**TASK INSTRUCTIONS**
Condense the paragraph of the passage on Denis Karagodin's search that begins "Denis Karagodin first began" into a short bulleted list of its main facts.

Karagodin's family. Source: blog.stepanivanovichkaragodin.orgKaragodin's family. Source: blog.stepanivanovichkaragodin.org

Denis Karagodin first began looking for his great-grandfather’s killers back in 2012. He sent inquiries to different archives and ultimately compiled a list of killers comprising dozens of names. As “the masterminds of the murder,” the list names members of the senior Soviet leadership: Stalin, Molotov, Voroshilov and others. The list also features people at much lower levels too, for example, an NKVD driver.

Karagodin is convinced that responsibility for his great-grandfather’s killing lies on everybody involved, even the typists who typed the relevant NKVD documents. Next to some names, there are special markings, the findings of the investigation – “CONFIMED! EXECUTIONER!” in big red letters.

The key document – the report that the death sentence had been carried out by the Tomsk city directorate of the NKVD – reached Karagodin only in November this year, after a second request sent to the FSB’s Novosibirsk Region directorate. The report had been signed by three people.

 Source: blog.stepanivanovichkaragodin.org Source: blog.stepanivanovichkaragodin.org

Karagodin, “on the basis of contextual and cumulative knowledge,” as well as his belief that “those who drew up that order were the ones who carried it out,” describes all three men as executioners, those who directly pulled the trigger. The first signature is that of Nikolai Zyryanov, an aide to the head of the Tomsk prison.

‘I extend you my hand in reconciliation’

News about Karagodin’s search and findings was widely shared on social networks, and soon he heard from Zyryanov’s granddaughter Yuliya, who gave her permission for Karagodin to use .

“I haven’t been able to sleep for several days, I just can’t… […] I am very ashamed about everything. I physically feel this pain. I bitterly regret that there is nothing I can do to make amends apart from admit to being a relative of N.I. Zyryanov and remember your great-grandfather in my prayers,” the NKVD officer’s descendant said in her letter, as quoted by Karagodin.

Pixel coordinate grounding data
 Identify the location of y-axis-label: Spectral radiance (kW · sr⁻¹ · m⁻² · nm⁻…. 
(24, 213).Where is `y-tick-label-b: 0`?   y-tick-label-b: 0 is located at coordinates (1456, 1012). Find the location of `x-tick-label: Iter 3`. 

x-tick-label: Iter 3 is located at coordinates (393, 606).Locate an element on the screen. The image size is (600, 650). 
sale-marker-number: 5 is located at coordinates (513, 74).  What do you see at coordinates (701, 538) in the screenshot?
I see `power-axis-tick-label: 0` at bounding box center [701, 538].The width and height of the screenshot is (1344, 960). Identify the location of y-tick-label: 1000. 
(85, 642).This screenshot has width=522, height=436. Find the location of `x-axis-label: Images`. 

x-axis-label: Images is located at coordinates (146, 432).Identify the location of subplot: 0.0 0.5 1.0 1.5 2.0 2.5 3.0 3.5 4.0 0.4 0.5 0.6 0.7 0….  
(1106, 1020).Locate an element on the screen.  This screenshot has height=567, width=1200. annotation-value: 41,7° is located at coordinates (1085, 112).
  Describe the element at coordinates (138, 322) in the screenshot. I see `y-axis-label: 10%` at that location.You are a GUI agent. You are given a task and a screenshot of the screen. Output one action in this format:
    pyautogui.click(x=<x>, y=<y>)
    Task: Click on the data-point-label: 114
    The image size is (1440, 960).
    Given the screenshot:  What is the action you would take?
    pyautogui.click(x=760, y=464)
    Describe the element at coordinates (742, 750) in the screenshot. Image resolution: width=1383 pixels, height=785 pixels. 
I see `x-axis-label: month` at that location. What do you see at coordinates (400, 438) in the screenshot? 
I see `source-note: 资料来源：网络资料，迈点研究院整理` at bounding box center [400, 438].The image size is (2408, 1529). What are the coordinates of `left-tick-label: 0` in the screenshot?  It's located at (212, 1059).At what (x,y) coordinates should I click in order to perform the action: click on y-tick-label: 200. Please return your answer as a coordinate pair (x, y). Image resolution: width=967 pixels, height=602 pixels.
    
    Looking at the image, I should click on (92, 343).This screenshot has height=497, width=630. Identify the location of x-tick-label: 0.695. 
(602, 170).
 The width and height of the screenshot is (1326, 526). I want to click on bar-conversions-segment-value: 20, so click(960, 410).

**ANSWER FOR THIS EXERCISE**
- In 2012, Denis Karagodin began searching for the people who killed his great-grandfather.
- He sent inquiries to various archives and compiled a list of dozens of names.
- The list names top Soviet leaders, including Stalin, Molotov and Voroshilov, as "the masterminds of the murder."
- It also includes people at much lower levels, such as an NKVD driver.